◆ TASK DIRECTIONS: Reproduce the entire passage below on selecting and rating pressure relief valves, word for word.

◆ PROVIDED TEXT:
======

There are several factors that must be considered to ensure proper operation of a pressure relief valve within a system or pressure vessel. Neglecting to consider these factors can lead to reduced valve or system performance, damage to other components within the system, or a total system failure. The below chart highlights the critical performance points that are typically defined for a pressure relief valve. Further performance characteristics that should be considered when selecting a pressure relief valve are discussed below.
There are four pressure ratings that should be considered for any pressure relief valve: operating pressure, system pressure, proof pressure, and burst pressure. Operating pressures are the pressures the valve will be subject to during normal operation throughout its life, both in the relief flow direction and the checked, or opposite, direction. System pressure is the maximum nominal pressure that the system the valve is installed into will achieve. Proof pressure is the pressure the valve should be able to withstand without permanent deformation or degradation of performance when the system returns to operating pressure. Burst pressure is the pressure at which the valve should survive without rupturing or bursting. All four pressure ratings must be considered during design to ensure the valve and its components are durable enough for the application.

======

◆ STORED DATA:
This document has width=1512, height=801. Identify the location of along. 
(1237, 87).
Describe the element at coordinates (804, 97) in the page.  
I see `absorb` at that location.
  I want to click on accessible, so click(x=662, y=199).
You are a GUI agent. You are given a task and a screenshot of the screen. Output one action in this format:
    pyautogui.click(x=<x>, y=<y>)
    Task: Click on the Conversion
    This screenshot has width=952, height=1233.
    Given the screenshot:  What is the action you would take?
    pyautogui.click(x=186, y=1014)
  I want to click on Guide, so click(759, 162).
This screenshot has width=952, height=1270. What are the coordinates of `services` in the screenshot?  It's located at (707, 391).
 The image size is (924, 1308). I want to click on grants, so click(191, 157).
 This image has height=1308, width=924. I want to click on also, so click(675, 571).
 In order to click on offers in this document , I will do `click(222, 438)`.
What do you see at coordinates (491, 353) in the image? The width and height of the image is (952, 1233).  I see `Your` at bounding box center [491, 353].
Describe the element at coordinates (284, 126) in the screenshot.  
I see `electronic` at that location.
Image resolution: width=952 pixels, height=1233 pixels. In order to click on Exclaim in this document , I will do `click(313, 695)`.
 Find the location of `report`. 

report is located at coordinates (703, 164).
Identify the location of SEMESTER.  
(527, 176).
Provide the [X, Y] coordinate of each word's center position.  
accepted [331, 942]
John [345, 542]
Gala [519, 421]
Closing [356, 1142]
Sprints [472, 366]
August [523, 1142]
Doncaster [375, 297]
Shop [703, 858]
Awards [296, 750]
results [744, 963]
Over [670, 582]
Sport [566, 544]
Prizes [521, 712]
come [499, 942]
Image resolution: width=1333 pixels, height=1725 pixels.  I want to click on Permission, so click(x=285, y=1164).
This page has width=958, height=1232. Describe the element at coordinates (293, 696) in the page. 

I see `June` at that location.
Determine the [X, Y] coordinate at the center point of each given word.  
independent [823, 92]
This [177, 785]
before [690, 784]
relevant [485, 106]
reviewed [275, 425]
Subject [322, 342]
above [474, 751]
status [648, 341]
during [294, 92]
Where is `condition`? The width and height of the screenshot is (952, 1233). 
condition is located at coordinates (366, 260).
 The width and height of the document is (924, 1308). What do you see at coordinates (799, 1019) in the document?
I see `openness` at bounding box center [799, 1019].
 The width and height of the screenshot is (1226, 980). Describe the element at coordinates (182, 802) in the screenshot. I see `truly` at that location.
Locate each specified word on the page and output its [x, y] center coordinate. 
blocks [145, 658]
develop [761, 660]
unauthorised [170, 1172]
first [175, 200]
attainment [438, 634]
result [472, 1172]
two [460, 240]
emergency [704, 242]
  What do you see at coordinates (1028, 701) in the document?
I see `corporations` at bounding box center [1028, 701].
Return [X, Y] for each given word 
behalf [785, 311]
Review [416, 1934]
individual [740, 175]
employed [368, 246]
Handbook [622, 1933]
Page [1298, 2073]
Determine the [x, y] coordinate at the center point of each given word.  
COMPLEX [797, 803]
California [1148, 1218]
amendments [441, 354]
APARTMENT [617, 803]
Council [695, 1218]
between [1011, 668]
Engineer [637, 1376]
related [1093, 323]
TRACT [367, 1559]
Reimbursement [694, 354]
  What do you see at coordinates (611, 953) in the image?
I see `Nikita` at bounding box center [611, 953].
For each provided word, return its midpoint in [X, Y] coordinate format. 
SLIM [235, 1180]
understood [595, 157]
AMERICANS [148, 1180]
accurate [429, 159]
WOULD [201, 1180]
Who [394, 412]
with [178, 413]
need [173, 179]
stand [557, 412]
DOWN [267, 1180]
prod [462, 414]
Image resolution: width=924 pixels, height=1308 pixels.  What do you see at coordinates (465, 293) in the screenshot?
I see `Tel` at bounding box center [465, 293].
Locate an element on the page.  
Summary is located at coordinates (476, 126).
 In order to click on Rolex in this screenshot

======

◆ TASK RESPONSE:
There are several factors that must be considered to ensure proper operation of a pressure relief valve within a system or pressure vessel. Neglecting to consider these factors can lead to reduced valve or system performance, damage to other components within the system, or a total system failure. The below chart highlights the critical performance points that are typically defined for a pressure relief valve. Further performance characteristics that should be considered when selecting a pressure relief valve are discussed below.
There are four pressure ratings that should be considered for any pressure relief valve: operating pressure, system pressure, proof pressure, and burst pressure. Operating pressures are the pressures the valve will be subject to during normal operation throughout its life, both in the relief flow direction and the checked, or opposite, direction. System pressure is the maximum nominal pressure that the system the valve is installed into will achieve. Proof pressure is the pressure the valve should be able to withstand without permanent deformation or degradation of performance when the system returns to operating pressure. Burst pressure is the pressure at which the valve should survive without rupturing or bursting. All four pressure ratings must be considered during design to ensure the valve and its components are durable enough for the application.